L’ambasciatore giusto al posto giusto. Per Mario Caliguri, presidente della Società italiana di intelligence, la scelta di Pietro Benassi come autorità delegata agli 007 è una buona notizia. Dal golden power al 5G, ecco le sfide che lo attendono
Il 4 marzo 2020, quasi un anno fa, su questo giornale avevamo auspicato la nomina dell’autorità delegata dei Servizi per affrontare i prevedibili rischi della pandemia, che venne poi dichiarata una settimana dopo dall’Organizzazione Mondiale della Sanità.
Il Presidente del Consiglio ha convocato stanotte alle 22 un Consiglio dei Ministri per comunicare la nomina dell’autorità delegata.
La scelta è caduta sul consigliere diplomatico del Presidente del Consiglio, l’Ambasciatore Pietro Benassi. Una decisione probabilmente opportuna, per una serie di ragioni.

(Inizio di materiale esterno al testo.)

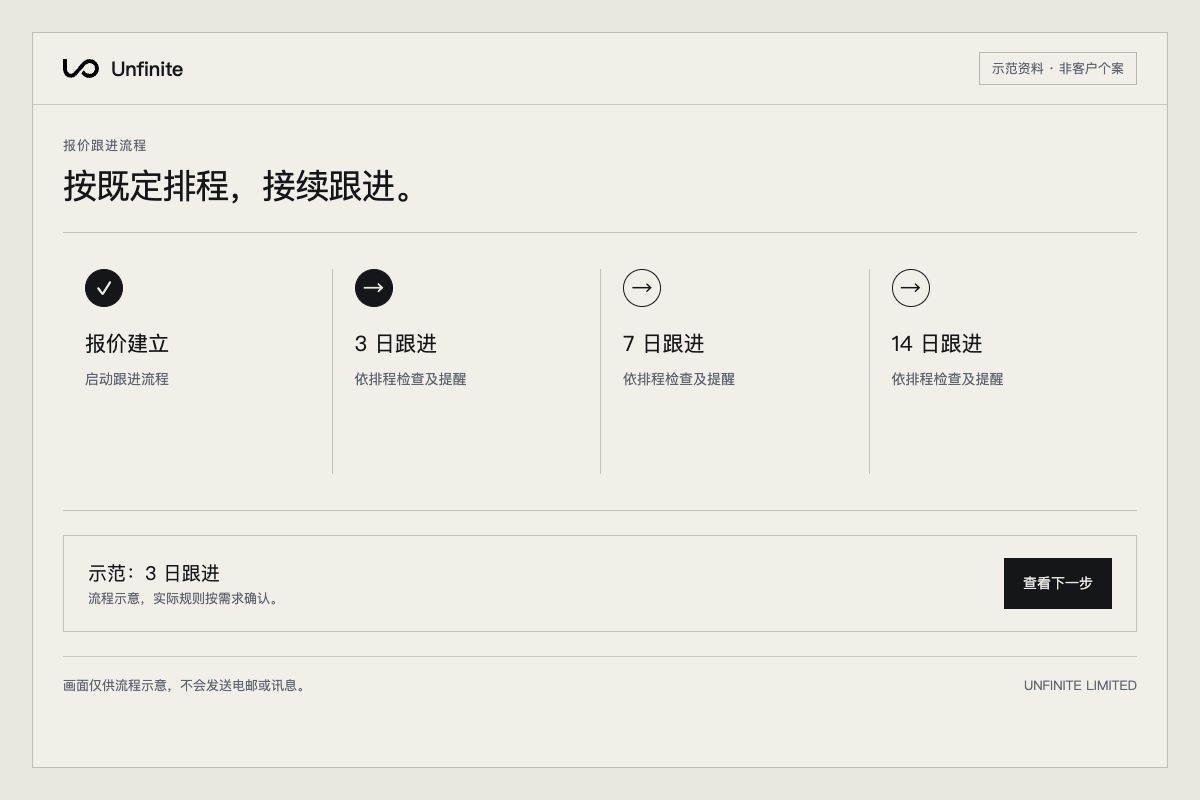Click the 示范资料 · 非客户个案 badge
This screenshot has height=800, width=1200.
pos(1058,68)
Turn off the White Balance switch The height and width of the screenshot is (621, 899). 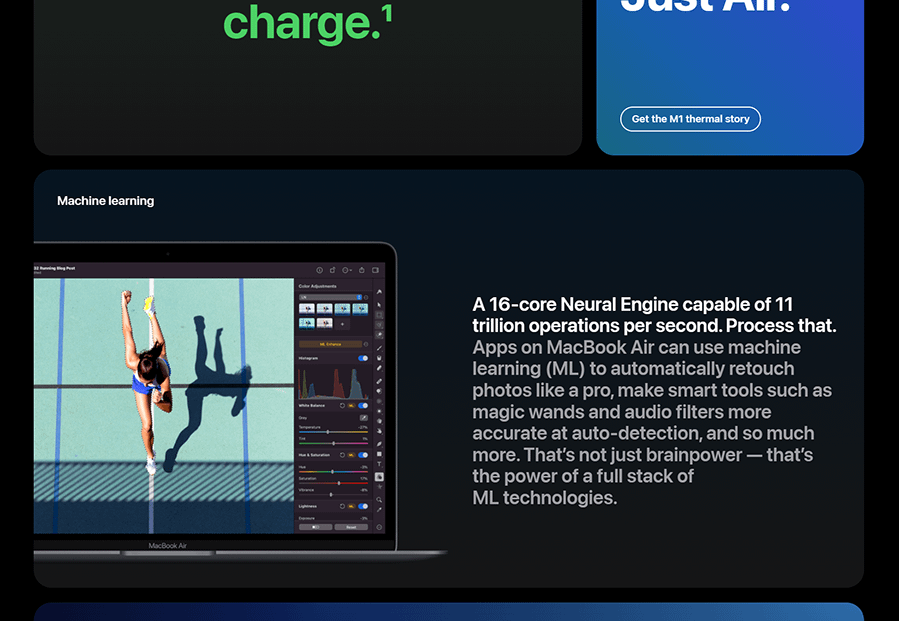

Per prima è stata sottratta a una rovinosa spartizione politica una nomina così delicata.
In secondo luogo, ha rappresentato in qualche modo una risposta alle polemiche sul comportamento attribuito ad alcuni operatori dei Servizi in occasione della crisi di governo, che non è ancora del tutto definita.
Un terzo aspetto è la nomina di un ambasciatore. E questo non solo richiama la conduzione di Giampiero Massolo alla guida del Dis ma ricorda il ruolo degli ambasciatori nei secoli passati nella raccolta e nell’utilizzo sapiente delle informazioni per la sopravvivenza e l’espansione degli Stati.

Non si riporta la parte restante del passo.